Ultimato un ginnico montaggio in concomitanza all’apertura del sipario, non mi resta che dedicarmi ai clic al crescendo dell’alba, alternati a qualche attimo di contemplazione della luce cinerea, fino a che la stella evapora, dopo aver giocato a nascondino con una nuvoletta provvidenziale.

Per raggiungere la capezzagna dell’aurora, preferisco attraversare il prato a ritroso, piuttosto che restare asciutto ma con la barba incolta rasata dalle auto. Vesulus pinifer, Romuleus, Granta Parei, Monboso, Colosso tatamico: le vette iconiche sono tutte in vista.

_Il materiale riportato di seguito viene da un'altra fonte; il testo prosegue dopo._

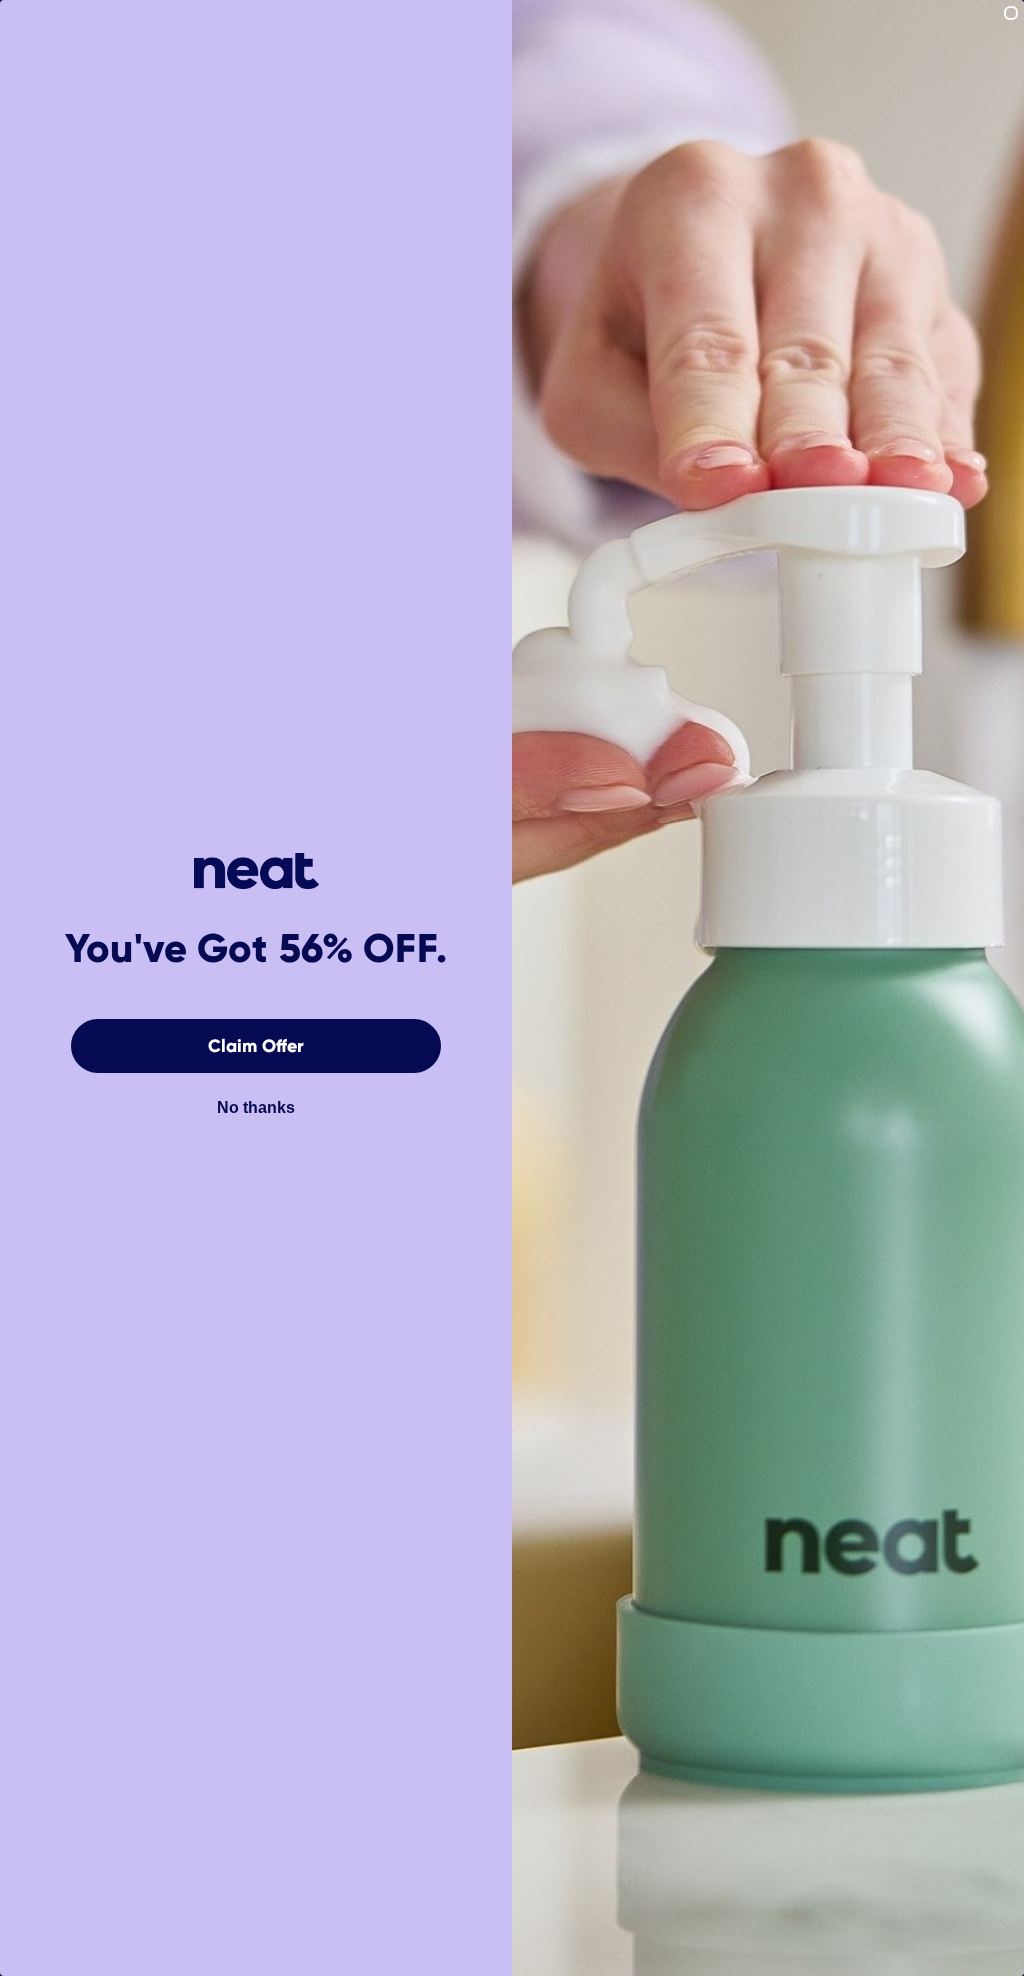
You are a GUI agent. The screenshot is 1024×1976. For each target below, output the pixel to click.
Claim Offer (256, 1046)
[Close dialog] (1011, 13)
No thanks (256, 1107)
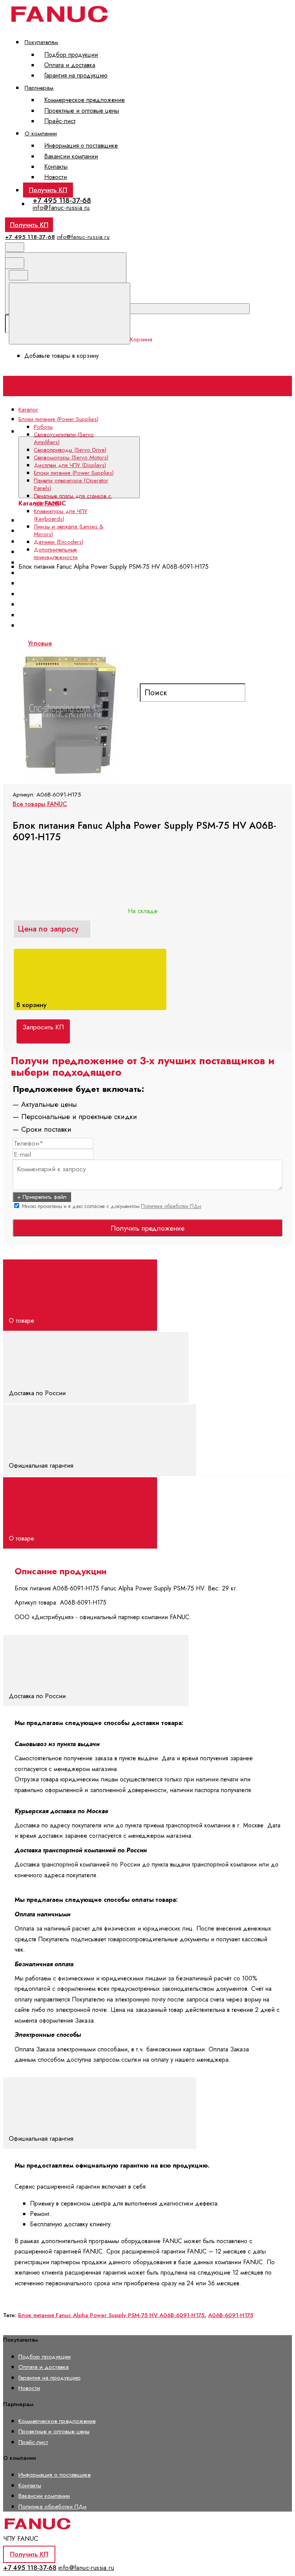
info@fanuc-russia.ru (61, 207)
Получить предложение (147, 1228)
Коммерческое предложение (84, 99)
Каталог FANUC (161, 431)
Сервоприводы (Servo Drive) (70, 450)
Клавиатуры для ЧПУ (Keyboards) (60, 515)
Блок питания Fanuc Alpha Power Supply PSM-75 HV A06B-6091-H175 (111, 2315)
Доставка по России (38, 1392)
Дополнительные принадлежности (56, 553)
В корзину (32, 1004)
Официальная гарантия (42, 1465)
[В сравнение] (61, 641)
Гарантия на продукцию (76, 75)
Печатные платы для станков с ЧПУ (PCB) (72, 500)
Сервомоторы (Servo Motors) (71, 457)
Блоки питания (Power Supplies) (74, 473)
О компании (41, 133)
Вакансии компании (71, 156)
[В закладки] (177, 641)
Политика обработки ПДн (171, 1206)
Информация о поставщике (81, 145)
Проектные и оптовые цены (81, 110)
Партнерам (39, 87)
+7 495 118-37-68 (62, 200)
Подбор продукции (71, 54)
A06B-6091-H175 (230, 2315)
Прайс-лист (60, 121)
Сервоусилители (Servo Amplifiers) (73, 530)
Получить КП (48, 189)
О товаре (22, 1320)
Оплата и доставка (69, 65)
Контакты (56, 166)
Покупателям (41, 42)
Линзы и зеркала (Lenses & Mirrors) (68, 530)
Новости (55, 177)
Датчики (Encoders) (58, 542)
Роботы (43, 427)
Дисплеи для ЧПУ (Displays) (70, 465)
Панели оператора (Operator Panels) (77, 583)
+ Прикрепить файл (41, 1197)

A giochi fatti vorrei festeggiare le molte emozioni e rimpiangere l’unica cilecca con una gratificazione edonistica. Tuttavia nell’aurora festiva è chiuso il covo dei lestofanti, è troppo presto per l’ecoagrinaturbiosorgourbexgourmet gelateria, è disgustosa la torrefazione premiata dall’ordalia della doppia fila nelle colazioni feriali antelucane, è assonnato il contiguo kebab bacchico, è senza cielo e senza primavera la cattedrale consumista: meglio mettere quattro baccelli di cardamomo nel filtro della moka, coccolando la bestiaccina che si rotola sul tappeto e ammirando le cime innevate dalla finestra.
Ad ogni modo, non è per la luce fendente del sole ormai sorto che i miei occhi sono così luccicanti da illuminare la rugiada.